* Extracted data entries:

━━━━━━━━━━━━━━━━

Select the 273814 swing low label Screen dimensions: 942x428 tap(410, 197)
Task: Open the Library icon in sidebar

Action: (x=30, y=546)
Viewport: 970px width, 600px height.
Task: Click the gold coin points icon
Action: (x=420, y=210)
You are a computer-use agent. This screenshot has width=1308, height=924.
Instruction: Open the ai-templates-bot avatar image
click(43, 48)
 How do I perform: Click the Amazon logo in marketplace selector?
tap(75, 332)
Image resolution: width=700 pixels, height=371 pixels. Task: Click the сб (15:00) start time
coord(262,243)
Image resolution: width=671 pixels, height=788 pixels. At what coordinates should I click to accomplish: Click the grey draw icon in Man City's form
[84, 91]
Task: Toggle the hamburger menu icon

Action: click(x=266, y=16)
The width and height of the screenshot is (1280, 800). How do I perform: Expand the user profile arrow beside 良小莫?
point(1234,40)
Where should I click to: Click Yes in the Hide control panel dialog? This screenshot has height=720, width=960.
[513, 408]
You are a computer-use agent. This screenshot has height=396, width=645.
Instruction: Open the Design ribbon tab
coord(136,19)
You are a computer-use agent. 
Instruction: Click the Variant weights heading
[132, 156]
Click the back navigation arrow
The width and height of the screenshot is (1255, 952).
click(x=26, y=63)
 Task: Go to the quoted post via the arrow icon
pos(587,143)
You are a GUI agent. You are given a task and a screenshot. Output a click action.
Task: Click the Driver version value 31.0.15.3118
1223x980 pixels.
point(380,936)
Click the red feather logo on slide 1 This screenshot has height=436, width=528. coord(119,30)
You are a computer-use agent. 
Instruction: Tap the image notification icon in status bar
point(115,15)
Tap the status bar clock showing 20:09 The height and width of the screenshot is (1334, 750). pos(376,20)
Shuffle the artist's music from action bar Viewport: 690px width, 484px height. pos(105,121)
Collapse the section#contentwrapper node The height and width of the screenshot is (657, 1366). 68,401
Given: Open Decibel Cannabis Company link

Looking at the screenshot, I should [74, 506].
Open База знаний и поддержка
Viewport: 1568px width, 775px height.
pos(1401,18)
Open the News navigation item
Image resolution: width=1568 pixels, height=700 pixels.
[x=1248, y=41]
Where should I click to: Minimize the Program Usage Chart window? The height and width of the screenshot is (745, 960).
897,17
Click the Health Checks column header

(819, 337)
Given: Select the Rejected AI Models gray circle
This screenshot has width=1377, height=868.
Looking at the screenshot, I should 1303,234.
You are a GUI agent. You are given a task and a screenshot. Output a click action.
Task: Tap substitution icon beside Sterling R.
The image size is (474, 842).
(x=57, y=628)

━━━━━━━━━━━━━━━━

* Work order: Restate the entries above. Match them exactly.

* Answer to this problem:
Select the 273814 swing low label Screen dimensions: 942x428 tap(410, 197)
Task: Open the Library icon in sidebar

Action: (x=30, y=546)
Viewport: 970px width, 600px height.
Task: Click the gold coin points icon
Action: (x=420, y=210)
You are a computer-use agent. This screenshot has width=1308, height=924.
Instruction: Open the ai-templates-bot avatar image
click(43, 48)
 How do I perform: Click the Amazon logo in marketplace selector?
tap(75, 332)
Image resolution: width=700 pixels, height=371 pixels. Task: Click the сб (15:00) start time
coord(262,243)
Image resolution: width=671 pixels, height=788 pixels. At what coordinates should I click to accomplish: Click the grey draw icon in Man City's form
[84, 91]
Task: Toggle the hamburger menu icon

Action: click(x=266, y=16)
The width and height of the screenshot is (1280, 800). How do I perform: Expand the user profile arrow beside 良小莫?
point(1234,40)
Where should I click to: Click Yes in the Hide control panel dialog? This screenshot has height=720, width=960.
[513, 408]
You are a computer-use agent. This screenshot has height=396, width=645.
Instruction: Open the Design ribbon tab
coord(136,19)
You are a computer-use agent. 
Instruction: Click the Variant weights heading
[132, 156]
Click the back navigation arrow
The width and height of the screenshot is (1255, 952).
click(x=26, y=63)
 Task: Go to the quoted post via the arrow icon
pos(587,143)
You are a GUI agent. You are given a task and a screenshot. Output a click action.
Task: Click the Driver version value 31.0.15.3118
1223x980 pixels.
point(380,936)
Click the red feather logo on slide 1 This screenshot has height=436, width=528. coord(119,30)
You are a computer-use agent. 
Instruction: Tap the image notification icon in status bar
point(115,15)
Tap the status bar clock showing 20:09 The height and width of the screenshot is (1334, 750). pos(376,20)
Shuffle the artist's music from action bar Viewport: 690px width, 484px height. pos(105,121)
Collapse the section#contentwrapper node The height and width of the screenshot is (657, 1366). 68,401
Given: Open Decibel Cannabis Company link

Looking at the screenshot, I should [74, 506].
Open База знаний и поддержка
Viewport: 1568px width, 775px height.
pos(1401,18)
Open the News navigation item
Image resolution: width=1568 pixels, height=700 pixels.
[x=1248, y=41]
Where should I click to: Minimize the Program Usage Chart window? The height and width of the screenshot is (745, 960).
897,17
Click the Health Checks column header

(819, 337)
Given: Select the Rejected AI Models gray circle
This screenshot has width=1377, height=868.
Looking at the screenshot, I should 1303,234.
You are a GUI agent. You are given a task and a screenshot. Output a click action.
Task: Tap substitution icon beside Sterling R.
The image size is (474, 842).
(x=57, y=628)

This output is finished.